A BREWERY'S sell-off of Herefordshire's biggest hop farm - to a strawberry grower - has sent shivers through the UK hops industry, writes PETE BLENCH.

Carlsberg Tetley's sale of Brierley Court Farm near Leominster - once ranked as Europe's biggest hop farm - is seen as a bad omen at a time when there is a world hop surplus and brewers are reducing the bitterness of beer.

Bishop's Frome hop farmer John Pudge said the sale was a worrying signal for the industry.

His cousin Charles Pudge, chairman of the NFU national hops committee, said there was a risk the UK industry would contract to such a degree that its service industry would become "unviable." Supplies of pesticides and sundries could be threatened.

That concern was echoed by Kent hop farmer Tony Redsell, chairman of the National Hop Association, who added: "The Brierley sale proves brewers can buy hops on the open market more cheaply than they can grow them."

Carslberg Tetley supplied 30 per cent of its hop needs from Brierley mainly for its popular Leeds-brewed Tetley bitter. Some 250 acres of the 400-acre Herefordshire farm was devoted to hops in recent years.

This year's crop of 100 acres will be the last to be harvested at Brierley in more than 100 years of hop growing on the land. The farm was hit by a disastrous fire - which caused more than £1.5 damage - at the peak of the hop harvest last September. But the brewery said the fire played no part in its decision to sell up.

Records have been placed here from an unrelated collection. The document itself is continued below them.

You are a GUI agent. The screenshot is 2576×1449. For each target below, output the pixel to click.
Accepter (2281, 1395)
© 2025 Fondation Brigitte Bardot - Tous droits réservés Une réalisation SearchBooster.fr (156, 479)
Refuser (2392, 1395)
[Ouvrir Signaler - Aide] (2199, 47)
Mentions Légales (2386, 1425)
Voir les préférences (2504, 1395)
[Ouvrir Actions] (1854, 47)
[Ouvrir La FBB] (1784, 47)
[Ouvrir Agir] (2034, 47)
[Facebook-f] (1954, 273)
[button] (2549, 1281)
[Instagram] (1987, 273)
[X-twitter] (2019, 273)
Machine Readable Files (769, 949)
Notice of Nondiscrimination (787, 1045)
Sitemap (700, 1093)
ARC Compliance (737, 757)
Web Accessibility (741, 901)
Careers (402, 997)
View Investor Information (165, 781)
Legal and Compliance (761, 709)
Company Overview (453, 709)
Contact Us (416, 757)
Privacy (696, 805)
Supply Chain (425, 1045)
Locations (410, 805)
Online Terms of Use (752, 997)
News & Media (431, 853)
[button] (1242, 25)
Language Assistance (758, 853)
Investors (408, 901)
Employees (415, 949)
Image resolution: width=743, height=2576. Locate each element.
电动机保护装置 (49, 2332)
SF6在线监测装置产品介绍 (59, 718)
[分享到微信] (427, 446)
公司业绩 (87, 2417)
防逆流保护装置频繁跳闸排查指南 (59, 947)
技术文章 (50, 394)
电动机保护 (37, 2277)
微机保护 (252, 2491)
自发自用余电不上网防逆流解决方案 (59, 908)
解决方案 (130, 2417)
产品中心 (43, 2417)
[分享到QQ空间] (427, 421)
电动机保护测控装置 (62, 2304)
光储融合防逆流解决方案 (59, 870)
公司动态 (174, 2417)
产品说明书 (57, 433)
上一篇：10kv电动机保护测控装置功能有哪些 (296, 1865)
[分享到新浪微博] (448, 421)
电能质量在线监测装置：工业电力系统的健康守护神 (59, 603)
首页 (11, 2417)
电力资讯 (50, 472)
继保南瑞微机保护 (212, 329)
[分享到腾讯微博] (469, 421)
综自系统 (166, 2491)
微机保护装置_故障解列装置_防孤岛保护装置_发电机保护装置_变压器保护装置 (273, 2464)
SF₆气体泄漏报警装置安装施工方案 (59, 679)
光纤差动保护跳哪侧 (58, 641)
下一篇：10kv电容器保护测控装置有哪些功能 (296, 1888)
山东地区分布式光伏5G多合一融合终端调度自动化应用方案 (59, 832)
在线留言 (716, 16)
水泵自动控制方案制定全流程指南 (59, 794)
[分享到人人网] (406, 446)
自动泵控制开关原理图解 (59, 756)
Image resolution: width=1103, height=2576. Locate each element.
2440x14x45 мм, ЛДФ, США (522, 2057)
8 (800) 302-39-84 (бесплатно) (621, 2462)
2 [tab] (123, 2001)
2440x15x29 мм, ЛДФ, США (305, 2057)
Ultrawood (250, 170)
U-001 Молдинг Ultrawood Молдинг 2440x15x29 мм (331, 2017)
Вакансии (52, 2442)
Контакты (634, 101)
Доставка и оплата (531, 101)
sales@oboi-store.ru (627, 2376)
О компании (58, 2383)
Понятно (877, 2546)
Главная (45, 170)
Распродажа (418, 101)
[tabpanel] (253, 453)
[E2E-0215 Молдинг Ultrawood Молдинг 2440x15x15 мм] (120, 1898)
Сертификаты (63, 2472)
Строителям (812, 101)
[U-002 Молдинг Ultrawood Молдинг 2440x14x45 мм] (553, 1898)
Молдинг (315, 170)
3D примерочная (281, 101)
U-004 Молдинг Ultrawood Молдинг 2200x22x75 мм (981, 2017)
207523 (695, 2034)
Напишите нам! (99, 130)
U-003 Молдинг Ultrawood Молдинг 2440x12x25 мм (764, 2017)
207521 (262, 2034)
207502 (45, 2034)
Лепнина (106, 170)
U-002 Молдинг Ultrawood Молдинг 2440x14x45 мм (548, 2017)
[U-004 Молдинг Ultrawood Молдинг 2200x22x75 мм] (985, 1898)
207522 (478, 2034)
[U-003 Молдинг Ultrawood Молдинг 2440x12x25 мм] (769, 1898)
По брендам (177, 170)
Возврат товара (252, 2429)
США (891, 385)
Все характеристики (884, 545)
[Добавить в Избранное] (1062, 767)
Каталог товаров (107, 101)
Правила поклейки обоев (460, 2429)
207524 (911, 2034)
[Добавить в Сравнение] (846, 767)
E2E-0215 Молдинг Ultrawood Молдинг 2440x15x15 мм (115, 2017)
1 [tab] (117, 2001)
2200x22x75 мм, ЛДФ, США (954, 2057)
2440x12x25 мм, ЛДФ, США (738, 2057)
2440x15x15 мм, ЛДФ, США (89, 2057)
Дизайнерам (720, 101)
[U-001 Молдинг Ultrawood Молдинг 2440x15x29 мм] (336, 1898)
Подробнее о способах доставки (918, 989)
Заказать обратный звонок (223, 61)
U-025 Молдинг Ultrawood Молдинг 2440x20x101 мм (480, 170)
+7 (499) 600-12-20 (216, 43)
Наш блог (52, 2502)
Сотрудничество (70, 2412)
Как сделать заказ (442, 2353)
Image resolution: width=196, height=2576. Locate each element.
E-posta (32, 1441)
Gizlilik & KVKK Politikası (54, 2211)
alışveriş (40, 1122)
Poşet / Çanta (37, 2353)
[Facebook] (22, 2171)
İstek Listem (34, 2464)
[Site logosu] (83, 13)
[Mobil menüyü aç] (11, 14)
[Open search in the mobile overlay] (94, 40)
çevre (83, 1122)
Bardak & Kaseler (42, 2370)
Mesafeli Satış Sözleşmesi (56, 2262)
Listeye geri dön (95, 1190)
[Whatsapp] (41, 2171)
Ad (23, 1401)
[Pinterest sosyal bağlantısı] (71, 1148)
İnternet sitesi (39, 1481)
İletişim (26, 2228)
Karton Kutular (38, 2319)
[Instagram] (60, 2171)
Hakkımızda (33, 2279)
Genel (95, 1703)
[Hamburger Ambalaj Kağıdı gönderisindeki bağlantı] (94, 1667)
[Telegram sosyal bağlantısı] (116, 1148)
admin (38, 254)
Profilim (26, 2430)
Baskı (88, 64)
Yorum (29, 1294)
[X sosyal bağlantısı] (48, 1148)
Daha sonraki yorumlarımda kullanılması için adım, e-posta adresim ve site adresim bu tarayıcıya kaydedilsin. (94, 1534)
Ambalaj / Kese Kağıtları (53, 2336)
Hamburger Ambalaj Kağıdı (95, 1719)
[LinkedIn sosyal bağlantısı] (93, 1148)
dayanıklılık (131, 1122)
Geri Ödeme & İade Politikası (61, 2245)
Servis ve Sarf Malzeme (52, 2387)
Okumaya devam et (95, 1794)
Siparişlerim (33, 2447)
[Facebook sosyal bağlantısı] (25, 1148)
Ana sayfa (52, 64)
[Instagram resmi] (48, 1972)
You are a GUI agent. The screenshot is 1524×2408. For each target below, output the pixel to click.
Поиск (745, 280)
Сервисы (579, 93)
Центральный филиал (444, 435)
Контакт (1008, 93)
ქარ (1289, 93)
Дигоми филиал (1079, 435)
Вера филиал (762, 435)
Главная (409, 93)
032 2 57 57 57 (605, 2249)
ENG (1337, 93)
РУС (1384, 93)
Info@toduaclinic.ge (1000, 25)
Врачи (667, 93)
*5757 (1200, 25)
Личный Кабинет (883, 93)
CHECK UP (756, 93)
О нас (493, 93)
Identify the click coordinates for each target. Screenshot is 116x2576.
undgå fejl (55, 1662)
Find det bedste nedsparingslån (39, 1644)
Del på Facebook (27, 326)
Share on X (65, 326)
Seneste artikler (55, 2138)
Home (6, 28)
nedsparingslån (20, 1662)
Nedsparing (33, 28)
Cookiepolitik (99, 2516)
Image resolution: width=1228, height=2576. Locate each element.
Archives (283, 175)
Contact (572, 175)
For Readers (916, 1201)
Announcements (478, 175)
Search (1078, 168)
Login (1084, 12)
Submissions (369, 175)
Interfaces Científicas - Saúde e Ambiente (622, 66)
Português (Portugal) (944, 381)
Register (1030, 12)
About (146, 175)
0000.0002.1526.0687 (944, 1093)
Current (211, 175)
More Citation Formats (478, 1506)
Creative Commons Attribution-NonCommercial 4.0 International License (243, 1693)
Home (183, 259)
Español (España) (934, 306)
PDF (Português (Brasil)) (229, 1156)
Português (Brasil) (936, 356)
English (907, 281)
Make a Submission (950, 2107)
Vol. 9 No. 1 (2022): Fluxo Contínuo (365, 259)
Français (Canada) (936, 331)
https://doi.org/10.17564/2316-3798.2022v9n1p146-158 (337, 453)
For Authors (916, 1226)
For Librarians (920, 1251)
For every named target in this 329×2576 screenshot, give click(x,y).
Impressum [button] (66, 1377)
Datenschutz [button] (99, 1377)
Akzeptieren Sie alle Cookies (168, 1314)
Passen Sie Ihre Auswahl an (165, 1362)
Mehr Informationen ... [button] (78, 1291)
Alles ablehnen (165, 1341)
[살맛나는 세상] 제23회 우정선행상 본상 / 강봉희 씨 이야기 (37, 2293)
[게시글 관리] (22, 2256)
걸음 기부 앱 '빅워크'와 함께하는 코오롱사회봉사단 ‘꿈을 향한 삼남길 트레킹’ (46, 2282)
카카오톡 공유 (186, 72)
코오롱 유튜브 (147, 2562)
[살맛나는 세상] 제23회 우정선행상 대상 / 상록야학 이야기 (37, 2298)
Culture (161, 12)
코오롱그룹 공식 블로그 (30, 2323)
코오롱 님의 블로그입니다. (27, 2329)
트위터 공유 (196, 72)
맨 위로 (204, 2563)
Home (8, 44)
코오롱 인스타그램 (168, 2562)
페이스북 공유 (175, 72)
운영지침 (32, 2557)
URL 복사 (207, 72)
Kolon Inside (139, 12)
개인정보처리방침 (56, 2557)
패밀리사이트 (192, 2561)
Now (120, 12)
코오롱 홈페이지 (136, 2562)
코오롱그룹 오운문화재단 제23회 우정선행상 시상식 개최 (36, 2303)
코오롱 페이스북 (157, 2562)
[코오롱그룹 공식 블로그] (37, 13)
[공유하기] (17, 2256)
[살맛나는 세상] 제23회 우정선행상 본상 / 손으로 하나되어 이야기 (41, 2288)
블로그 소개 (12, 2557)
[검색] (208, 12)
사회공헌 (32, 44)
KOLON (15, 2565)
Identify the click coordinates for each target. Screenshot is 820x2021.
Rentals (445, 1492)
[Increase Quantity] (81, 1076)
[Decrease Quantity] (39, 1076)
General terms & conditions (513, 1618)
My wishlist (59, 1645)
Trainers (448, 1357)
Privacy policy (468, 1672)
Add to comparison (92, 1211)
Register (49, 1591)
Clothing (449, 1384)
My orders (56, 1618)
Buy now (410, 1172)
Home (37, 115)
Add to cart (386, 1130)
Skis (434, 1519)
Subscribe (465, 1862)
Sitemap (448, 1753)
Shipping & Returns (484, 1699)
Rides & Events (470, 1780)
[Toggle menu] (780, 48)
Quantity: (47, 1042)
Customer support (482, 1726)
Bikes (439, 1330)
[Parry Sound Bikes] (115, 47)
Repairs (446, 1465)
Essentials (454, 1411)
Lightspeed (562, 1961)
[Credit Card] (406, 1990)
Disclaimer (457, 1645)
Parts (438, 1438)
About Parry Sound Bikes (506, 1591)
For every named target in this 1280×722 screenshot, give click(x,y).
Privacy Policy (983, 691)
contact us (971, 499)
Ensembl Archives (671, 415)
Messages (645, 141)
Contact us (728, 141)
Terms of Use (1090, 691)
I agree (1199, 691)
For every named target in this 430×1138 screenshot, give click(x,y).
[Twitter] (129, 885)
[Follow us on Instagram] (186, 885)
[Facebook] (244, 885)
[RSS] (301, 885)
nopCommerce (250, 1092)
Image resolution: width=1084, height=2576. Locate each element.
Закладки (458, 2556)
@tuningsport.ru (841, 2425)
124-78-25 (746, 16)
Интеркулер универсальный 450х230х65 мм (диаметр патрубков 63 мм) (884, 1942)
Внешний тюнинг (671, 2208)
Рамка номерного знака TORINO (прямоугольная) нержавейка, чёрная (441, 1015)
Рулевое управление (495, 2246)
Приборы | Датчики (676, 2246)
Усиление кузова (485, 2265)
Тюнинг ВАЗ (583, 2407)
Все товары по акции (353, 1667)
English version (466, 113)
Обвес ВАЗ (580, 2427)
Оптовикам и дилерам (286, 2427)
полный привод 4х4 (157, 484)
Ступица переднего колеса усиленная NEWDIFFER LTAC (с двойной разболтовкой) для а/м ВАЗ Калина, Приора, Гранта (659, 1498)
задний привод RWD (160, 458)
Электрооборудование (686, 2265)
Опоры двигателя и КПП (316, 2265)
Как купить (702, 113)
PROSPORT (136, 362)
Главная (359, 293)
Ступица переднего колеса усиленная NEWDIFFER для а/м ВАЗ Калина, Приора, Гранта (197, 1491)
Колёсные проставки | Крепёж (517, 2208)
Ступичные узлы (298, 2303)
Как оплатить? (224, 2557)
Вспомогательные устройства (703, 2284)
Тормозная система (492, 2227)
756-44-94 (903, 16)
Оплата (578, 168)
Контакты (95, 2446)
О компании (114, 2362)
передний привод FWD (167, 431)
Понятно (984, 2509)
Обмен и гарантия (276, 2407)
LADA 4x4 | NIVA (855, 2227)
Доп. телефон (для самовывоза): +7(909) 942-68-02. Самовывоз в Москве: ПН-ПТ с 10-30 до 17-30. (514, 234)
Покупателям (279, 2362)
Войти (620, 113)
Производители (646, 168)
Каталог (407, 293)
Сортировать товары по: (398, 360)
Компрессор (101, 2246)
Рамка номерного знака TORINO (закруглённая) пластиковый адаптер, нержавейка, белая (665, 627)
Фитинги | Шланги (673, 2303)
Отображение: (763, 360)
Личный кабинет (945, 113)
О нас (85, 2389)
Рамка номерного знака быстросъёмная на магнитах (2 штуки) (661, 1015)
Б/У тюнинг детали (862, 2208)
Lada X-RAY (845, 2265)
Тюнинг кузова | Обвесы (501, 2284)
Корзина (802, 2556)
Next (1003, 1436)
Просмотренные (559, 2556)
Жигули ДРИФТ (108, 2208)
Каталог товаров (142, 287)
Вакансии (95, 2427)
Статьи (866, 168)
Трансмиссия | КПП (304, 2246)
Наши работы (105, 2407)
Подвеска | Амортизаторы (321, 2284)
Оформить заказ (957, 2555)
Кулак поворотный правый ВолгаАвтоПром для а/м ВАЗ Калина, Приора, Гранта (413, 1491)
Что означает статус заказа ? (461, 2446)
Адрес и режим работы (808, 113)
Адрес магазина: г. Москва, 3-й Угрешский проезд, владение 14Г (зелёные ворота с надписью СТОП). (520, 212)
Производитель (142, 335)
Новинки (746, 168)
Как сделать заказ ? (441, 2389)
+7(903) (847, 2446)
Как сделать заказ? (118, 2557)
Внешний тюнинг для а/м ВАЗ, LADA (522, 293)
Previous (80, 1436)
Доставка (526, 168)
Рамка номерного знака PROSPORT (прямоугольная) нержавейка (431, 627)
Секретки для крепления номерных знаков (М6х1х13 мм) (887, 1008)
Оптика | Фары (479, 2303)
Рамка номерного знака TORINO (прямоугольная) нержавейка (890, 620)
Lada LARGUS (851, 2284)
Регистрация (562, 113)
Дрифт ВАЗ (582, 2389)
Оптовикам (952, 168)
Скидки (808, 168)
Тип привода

Donna Cresswell, spokeswoman for the Northampton-based firm, told the Hereford Times: "It's not commercially viable for us to maintain our own hop farm any more. We took a decision to concentrate on what we do best - brewing."

The Brierley farm has been sold to a Herefordshire strawberry grower for an undisclosed sum.

People in the industry say the scenario is not necessarily all doom and gloom. Mr Redsell said a brewery pulling out - as other breweries had done in the past - could even benefit other growers. Mark Berry of Hopmania at Munsley Gate who markets hop confetti and other products thinks the climbing plant has a great future.

He said hops were appearing in hop asparagus, in an upmarket plum and hop yoghurt, as a 'natural' pipe cleaning fluid in food processing and as a stress reducer in livestock feed and licks.

The UK industry has shrunk from 20,000 to 5,000 acres of hops in the last half century but Herefordshire remains the biggest hop-growing county.